Hallo Schupfnudel,
für die Bewertung der Aussage in Wikipedia müsste man wissen, welches Gattungskonzept der Autor meint.
Die giftigen Arten in Deutschland bzw. solche, die wiederholt aber nicht immer zu Magen-Darm-Vergiftungen führen, wurden - glaube ich - alle nach Chlorophyllum (z.B. brunneum) oder Leucoagaricus (z.B. nympharum, bei 123pilze als Speisepilz bezeichnet) ausgelagert.
Für einen Speisepilzsammler ist das wenig beruhigend, wenn er die drei Gattungen makroskopisch nicht unterscheiden kann.
Wenn man sich auf die nicht-rötenden Arten mit doppeltem Ring und genattertem (auch fein genattertem) Stiel beschränkt, hat man zwar ein paar potentiell essbare Vertreter mit ausgeschlossen, aber auch das Risiko minimiert.
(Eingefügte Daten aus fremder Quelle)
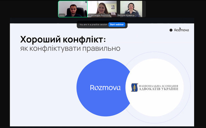The width and height of the screenshot is (206, 128).
Task: Click the НААУ name label
Action: pyautogui.click(x=62, y=15)
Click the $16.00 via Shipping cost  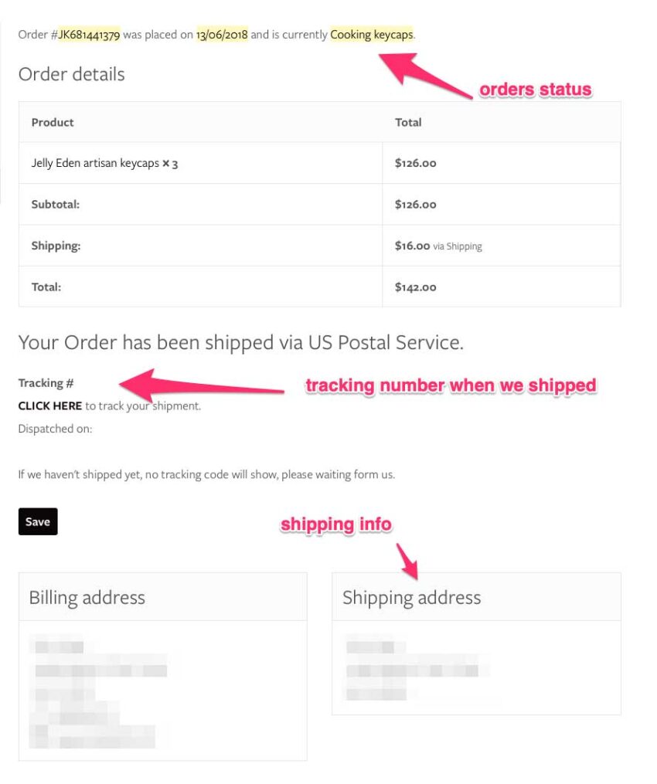click(437, 246)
Allerdings bin ich auch nicht up-to-date, ob bei uns mit dem Klimawandel mediterrane Arten mit dieser Merkmalskombination zu befürchten sind.
Gruß,
Wolfgang
P.S.: ich würde die Pilze im Eingangs-posting als konradii bezeichnen, was natürlich nicht als Verzehrfreigabe zu deuten ist.